- _EXCERPT_:
==========
= Anna Dean =

British fiction writer

Anna Dean, the pseudonym for writer Marian Veevers (born 1956), is the listed author of the Dido Kent series of mystery novels.

==Biography==
Marian Veevers was born in Cumberland (now part of Cumbria) in England in 1956. She moved to the Midlands as a child but as she grew older she became determined to return to the Lake District and, after a few years living in Wales, she moved back to Cumbria in 1984. She lives near Ambleside with her husband.

Veevers has worked as an assistant to a psychologist, she has worked for the National Trust, she has taught Creative Writing and worked for the Wordsworth Trust at Grasmere in the Lake District. The one constant throughout her life has been her writing. She has said, “I write compulsively. It all started with a mistake. When I was taught to write at the age of five I assumed that I must write books. By the time I realised my mistake and understood that it was not actually compulsory to create stories - the habit was too deeply ingrained to give up.”Veevers has an MA in Creative Writing.
==========
- _DATA SHOWN_:
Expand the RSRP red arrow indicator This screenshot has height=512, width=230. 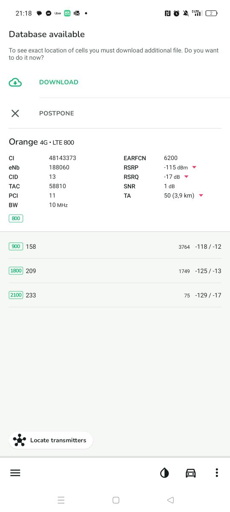pyautogui.click(x=194, y=167)
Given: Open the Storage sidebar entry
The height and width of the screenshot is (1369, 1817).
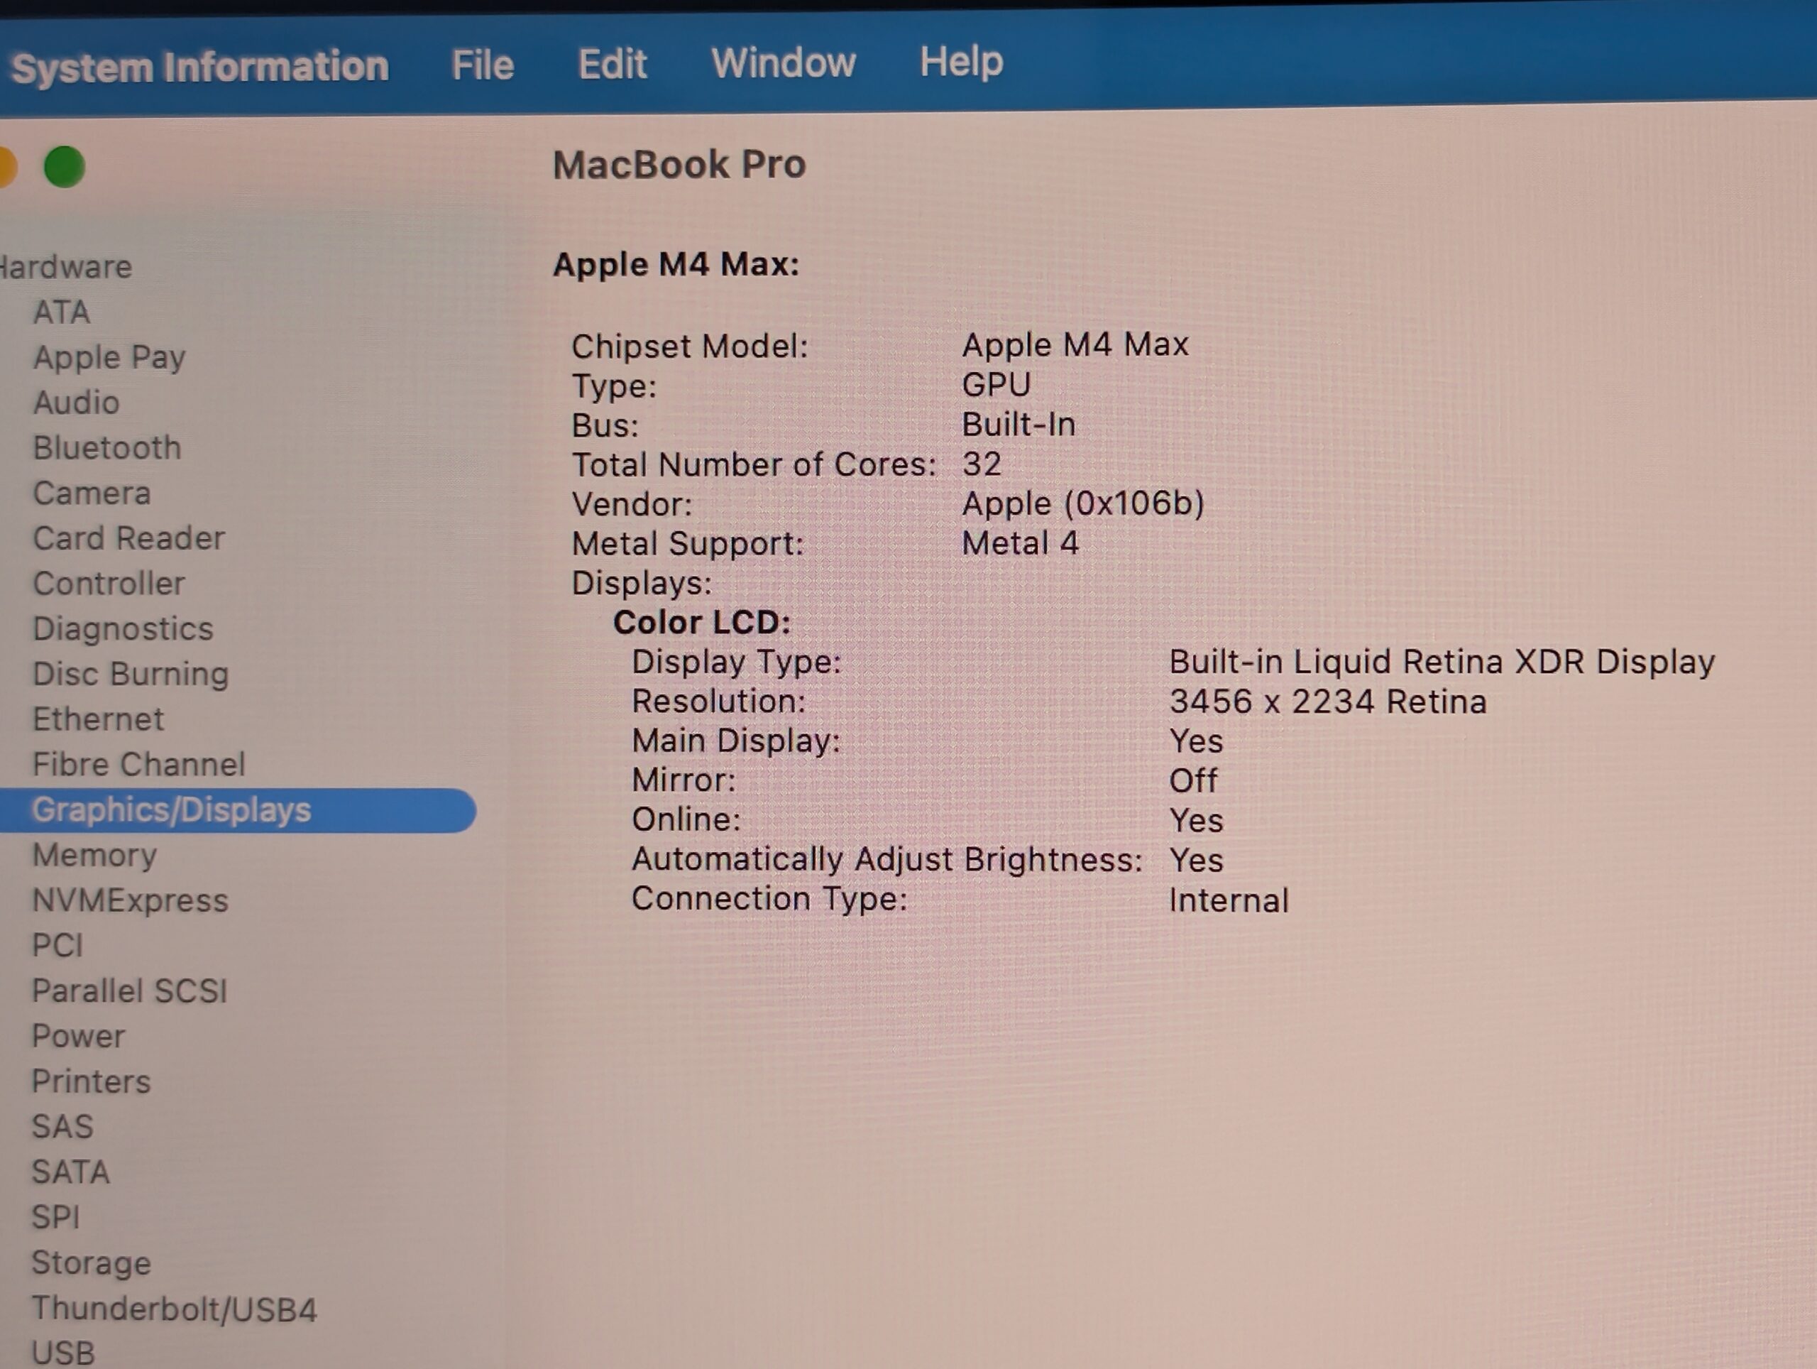Looking at the screenshot, I should pyautogui.click(x=91, y=1263).
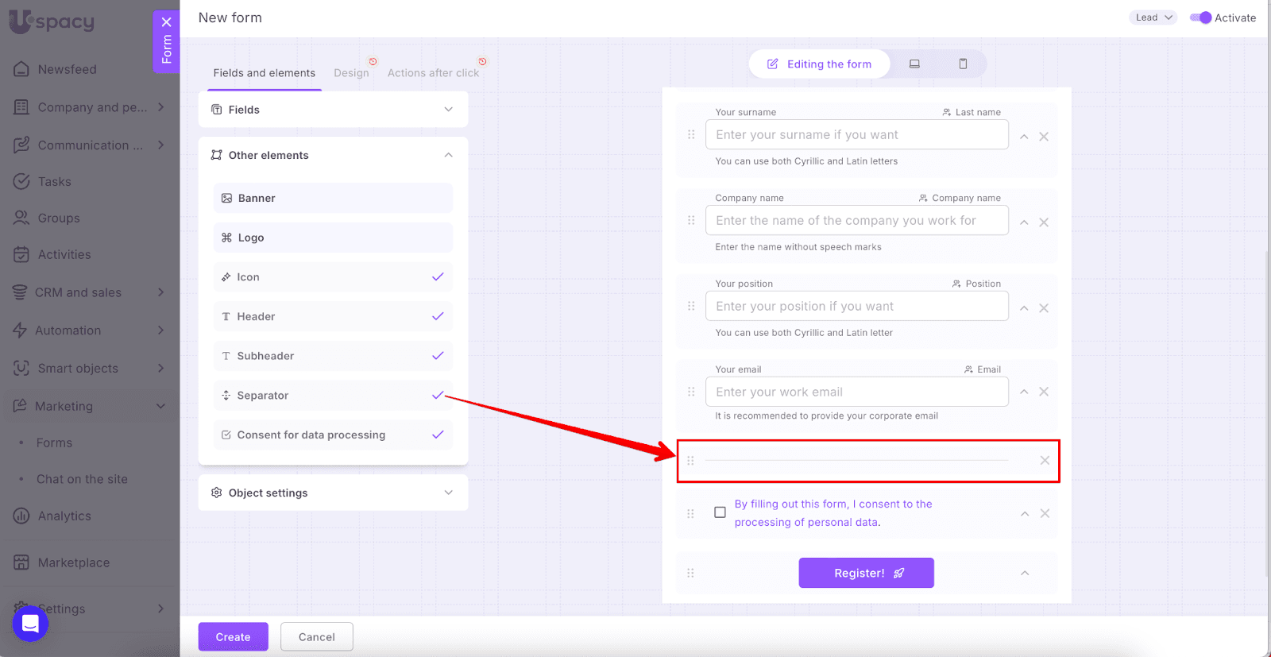Remove the separator element from form
Viewport: 1271px width, 657px height.
1045,461
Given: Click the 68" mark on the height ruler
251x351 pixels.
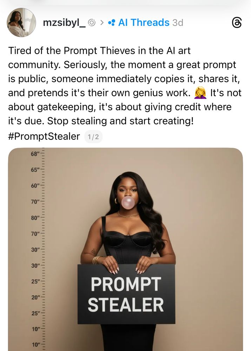Looking at the screenshot, I should [35, 154].
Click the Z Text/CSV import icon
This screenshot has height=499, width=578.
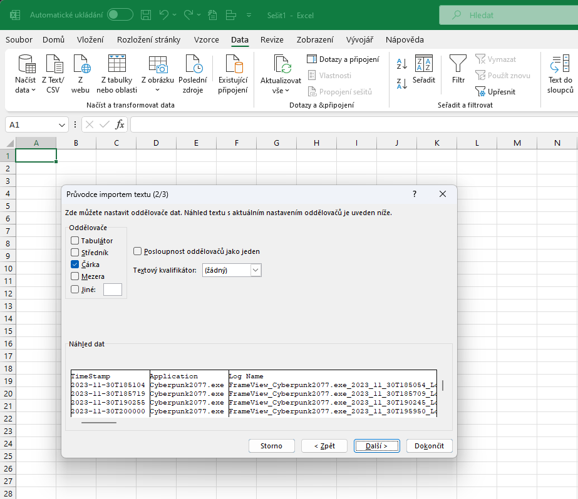tap(54, 65)
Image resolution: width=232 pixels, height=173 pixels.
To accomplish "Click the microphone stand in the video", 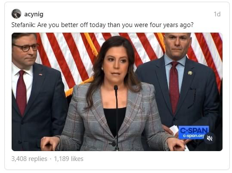I will pos(117,118).
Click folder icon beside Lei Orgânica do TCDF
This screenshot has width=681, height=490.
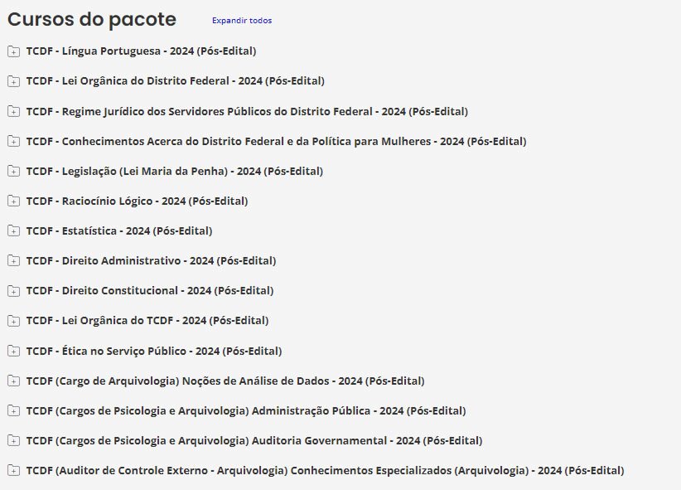pyautogui.click(x=13, y=321)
==========
- _EXERCISE TASK A_: According to the Anna Dean biography, in what year did Marian Veevers move back to Cumbria?
- _EXERCISE TASK B_: Write out the Anna Dean biography word for word from "Veevers has worked" to "in Creative Writing.".

- _FULL SOLUTION A_: 1984

- _FULL SOLUTION B_:
Veevers has worked as an assistant to a psychologist, she has worked for the National Trust, she has taught Creative Writing and worked for the Wordsworth Trust at Grasmere in the Lake District. The one constant throughout her life has been her writing. She has said, “I write compulsively. It all started with a mistake. When I was taught to write at the age of five I assumed that I must write books. By the time I realised my mistake and understood that it was not actually compulsory to create stories - the habit was too deeply ingrained to give up.”Veevers has an MA in Creative Writing.